**Provided text**:
>>>>>

If you’re traveling to or from the San Francisco Bay Area, you may have noticed a few different airport options. SFO, San Francisco’s main airport, OAK, a smaller airport across the bay in Oakland, and SJC, the airport in San Francisco’s city-to-the-south, San Jose, all service the Bay Area. We even have a small, private-jet-only airport, CCR in Concord — an area east of the city.
After moving to the Bay Area five years ago, I’ve learned that the best airport to fly in and out of will largely depend on what part of The Bay you want to visit — especially since high taxi / Uber costs between Bay Area cities could easily wipe out any savings you may have scored by flying into a particular airport.
To help you decide where to fly to and from, here’s a comparative breakdown of San Francisco’s airports:
The Main Hub: San Francisco International Airport (SFO)
As the largest airport serving San Francisco and the Bay Area, SFO is the most likely airport for travelers to fly in and out of. Servicing over 55 airlines, both international and domestic, it is accessible by multiple forms of transportation from all areas of The Bay.
Generally, SFO is the best choice for travelers because it has:
- Multiple international and domestic terminals, with a wide range of routes serviced
- Easy access to San Francisco, as well as the South, East, and North Bays via public transit, taxis, and Ubers/Lyfts
- Quick TSA and customs lines supporting Global Entry and Mobile Passport
- Clean and modern terminals, with quality food and dining options
Flight Options From SFO
SFO isn’t just the Bay Area’s largest airport, it’s also one of the largest hubs on the west coast — third only to LAX and Denver. Which means options. With over 130 direct international and domestic destinations serviced by SFO, travelers can usually find affordable and convenient flights to most large hubs across North America, Australia, Asia, and even Europe.
However, 40% of the flights out of SFO are operated by United. Which could be a good or bad thing, depending on your feelings towards United. After United, Alaska Airlines, which has been voted as one of the best domestic airlines by Forbes, and one of the most fuel-efficient (yay, environment!), operates the second largest number of flights out of SFO.
Although large, SFO, like San Francisco, doesn’t feel large or difficult to navigate. All of the terminals, the rental car station, and the BART, are connected pre-security by an easy-to-navigate air tram. Once you’ve cleared security — which usually takes under 20 minutes, especially with TSA pre-check — you can easily walk to your gate.

<<<<<

**Supplied entries**:

>>>>>

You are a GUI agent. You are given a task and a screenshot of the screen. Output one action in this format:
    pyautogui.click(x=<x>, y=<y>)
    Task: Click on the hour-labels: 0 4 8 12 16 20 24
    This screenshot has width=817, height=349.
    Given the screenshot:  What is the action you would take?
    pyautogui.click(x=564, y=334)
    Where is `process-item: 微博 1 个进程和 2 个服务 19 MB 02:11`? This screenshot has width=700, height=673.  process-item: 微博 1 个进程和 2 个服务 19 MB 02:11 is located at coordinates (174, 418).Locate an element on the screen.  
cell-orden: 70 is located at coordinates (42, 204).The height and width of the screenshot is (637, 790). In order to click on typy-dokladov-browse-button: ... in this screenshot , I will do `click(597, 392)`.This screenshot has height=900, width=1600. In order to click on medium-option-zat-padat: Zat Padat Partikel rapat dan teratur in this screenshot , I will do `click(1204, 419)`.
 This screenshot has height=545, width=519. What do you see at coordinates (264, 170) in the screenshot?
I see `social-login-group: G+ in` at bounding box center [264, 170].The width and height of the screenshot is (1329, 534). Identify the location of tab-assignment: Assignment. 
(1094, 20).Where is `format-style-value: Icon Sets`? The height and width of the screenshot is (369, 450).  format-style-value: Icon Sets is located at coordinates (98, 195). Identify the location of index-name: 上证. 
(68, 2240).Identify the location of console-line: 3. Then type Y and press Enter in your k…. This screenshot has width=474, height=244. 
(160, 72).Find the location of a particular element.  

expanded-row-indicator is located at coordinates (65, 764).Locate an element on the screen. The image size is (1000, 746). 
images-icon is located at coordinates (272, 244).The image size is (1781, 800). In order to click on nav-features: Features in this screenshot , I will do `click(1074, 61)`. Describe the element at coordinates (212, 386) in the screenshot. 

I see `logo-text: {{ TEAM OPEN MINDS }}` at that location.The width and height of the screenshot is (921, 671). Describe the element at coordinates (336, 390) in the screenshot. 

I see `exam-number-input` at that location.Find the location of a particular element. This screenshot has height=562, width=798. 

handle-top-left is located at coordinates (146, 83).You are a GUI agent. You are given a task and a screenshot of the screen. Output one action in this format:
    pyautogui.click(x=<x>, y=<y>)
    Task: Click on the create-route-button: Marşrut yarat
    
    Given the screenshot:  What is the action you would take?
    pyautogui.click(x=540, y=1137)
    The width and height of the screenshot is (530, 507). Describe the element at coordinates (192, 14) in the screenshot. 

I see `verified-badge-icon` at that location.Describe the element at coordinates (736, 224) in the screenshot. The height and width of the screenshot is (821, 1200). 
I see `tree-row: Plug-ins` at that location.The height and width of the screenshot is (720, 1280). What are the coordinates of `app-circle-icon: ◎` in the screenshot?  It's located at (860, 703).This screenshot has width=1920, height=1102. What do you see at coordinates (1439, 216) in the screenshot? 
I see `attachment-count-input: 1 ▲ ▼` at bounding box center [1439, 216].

<<<<<

**Exercise set**:
(1) According to the text on Bay Area airports, what share of the flights out of SFO are operated by United?
(2) From the text on Bay Area airports, reproduce the passage starting at "After moving to" and ending at "of The Bay.".

**Activity answers**:
(1) 40%

(2)
After moving to the Bay Area five years ago, I’ve learned that the best airport to fly in and out of will largely depend on what part of The Bay you want to visit — especially since high taxi / Uber costs between Bay Area cities could easily wipe out any savings you may have scored by flying into a particular airport.
To help you decide where to fly to and from, here’s a comparative breakdown of San Francisco’s airports:
The Main Hub: San Francisco International Airport (SFO)
As the largest airport serving San Francisco and the Bay Area, SFO is the most likely airport for travelers to fly in and out of. Servicing over 55 airlines, both international and domestic, it is accessible by multiple forms of transportation from all areas of The Bay.